* [PROBLEM TO WORK ON]: Only the lines from the line with "Image resolution: width=496" through the end of the records belong in your reply, copied exactly, with every picture left out.

* [AVAILABLE DATA]:
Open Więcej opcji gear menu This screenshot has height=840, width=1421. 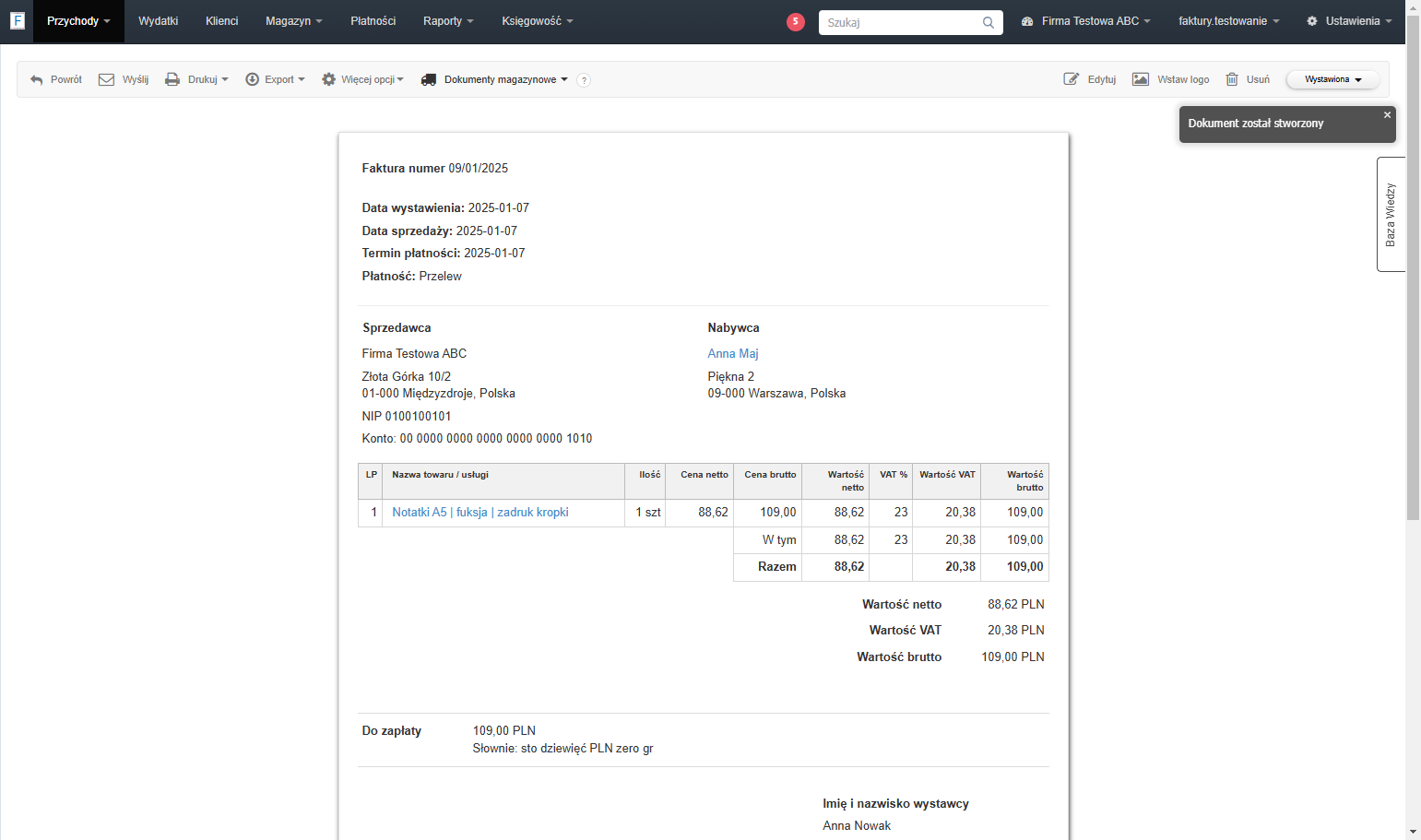362,80
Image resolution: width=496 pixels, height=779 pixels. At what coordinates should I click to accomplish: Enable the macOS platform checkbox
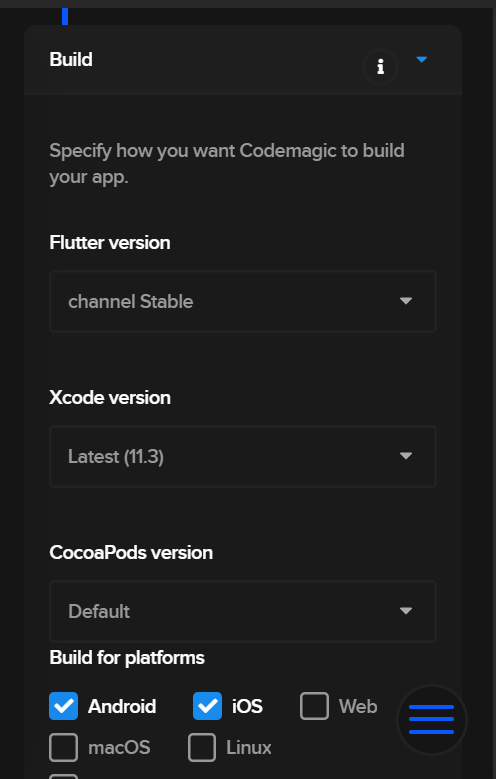[x=64, y=747]
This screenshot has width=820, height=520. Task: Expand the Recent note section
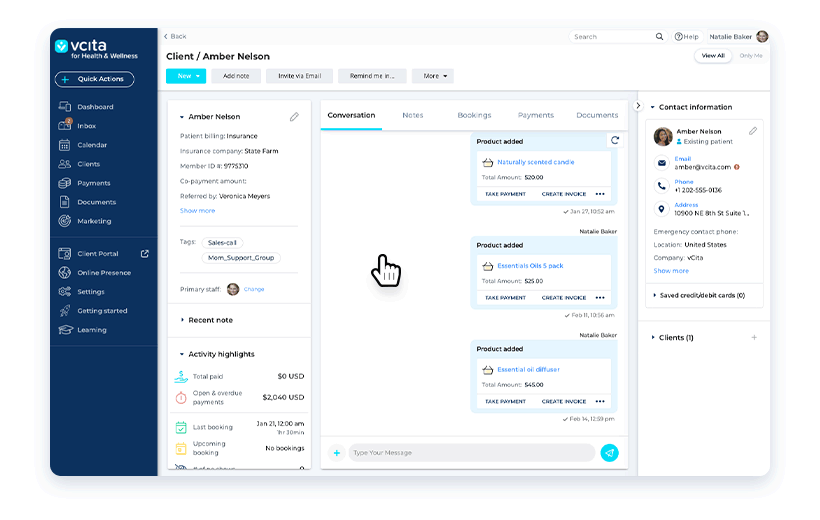[x=210, y=320]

* [SOLVED EXERCISE]:
Image resolution: width=496 pixels, height=779 pixels. At what coordinates should I click to accomplish: Enable the macOS platform checkbox
[x=64, y=747]
This screenshot has width=820, height=520. Task: Expand the Recent note section
[x=210, y=320]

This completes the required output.